The Principles of Teaching Grammar 

According to Nunan (2003: 158- 160), there are  three principles for teaching grammar:

a.       Integrate both inductive and deductive methods into your teaching.

In  deductive  classroom,  the  teacher  gives  a  grammatical  explanation  or  rule followed by a set of exercises designed to clarify the grammatical point and help the  learners  master  the  point.  In  inductive  teaching,  the  teacher  works  from principles  to  examples.  In  inductive  teaching,  the  teacher  presents  the  learners with samples of language and through a process of guided discovery, get them to work  out  the  principle  of  rule  for  themselves.  In  teaching  English,  there  is  no better method should be used. It depends on the grammar point being taught and the  learning  style  of  the  students.  Some  learners  appear  to  do  learn  more effectively  through  a  deductive  approach,  others  appear  to  do  better  through  an inductive approach. 

b.      Use tasks that make clear the relationship between grammatical form and communicative functions.

In teaching learning process, the teacher should present grammar in a context that  makes  clear  the  relationship  between  the  grammatical  form  and  the communicative  function.  For  example,  when  teaching  the  passive  voice,  show why the passive voice is used- to place the emphasis on the action rather than the doer, to hide the identity of the doer, etc.

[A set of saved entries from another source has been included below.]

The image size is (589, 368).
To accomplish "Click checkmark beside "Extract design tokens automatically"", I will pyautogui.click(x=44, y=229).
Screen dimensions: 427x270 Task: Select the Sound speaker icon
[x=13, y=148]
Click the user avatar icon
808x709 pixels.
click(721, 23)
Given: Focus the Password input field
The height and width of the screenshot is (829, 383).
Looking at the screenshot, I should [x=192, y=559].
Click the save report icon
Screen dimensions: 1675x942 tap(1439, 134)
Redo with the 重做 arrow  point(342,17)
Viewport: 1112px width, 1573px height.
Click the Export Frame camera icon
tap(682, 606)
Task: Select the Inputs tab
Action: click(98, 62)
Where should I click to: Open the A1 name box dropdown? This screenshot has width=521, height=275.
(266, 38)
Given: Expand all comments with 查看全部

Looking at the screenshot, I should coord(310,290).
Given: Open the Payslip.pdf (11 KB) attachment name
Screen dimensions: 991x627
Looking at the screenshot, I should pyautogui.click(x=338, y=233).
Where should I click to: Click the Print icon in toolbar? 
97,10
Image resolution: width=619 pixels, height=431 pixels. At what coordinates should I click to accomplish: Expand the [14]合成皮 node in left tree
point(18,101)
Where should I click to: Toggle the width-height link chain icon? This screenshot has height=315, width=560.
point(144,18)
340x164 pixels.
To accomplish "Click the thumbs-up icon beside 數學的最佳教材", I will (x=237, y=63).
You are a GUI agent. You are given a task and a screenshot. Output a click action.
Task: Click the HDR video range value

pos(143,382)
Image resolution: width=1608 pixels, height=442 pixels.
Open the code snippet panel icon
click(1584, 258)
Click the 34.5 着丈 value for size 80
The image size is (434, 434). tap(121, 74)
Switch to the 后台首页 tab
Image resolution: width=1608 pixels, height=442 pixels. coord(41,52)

c.       Focus  on  the  development  of  procedural  rather  than  declarative knowledge.

In the field of language learning, declarative knowledge is knowing language rules.  Procedural  knowledge  is  being  able  to  use  the  knowledge  for communication.  In  teaching  learning  process,  the  students  need  to  develop mastery of target language items not by memorizing rules, but by using the target items in communicative contexts.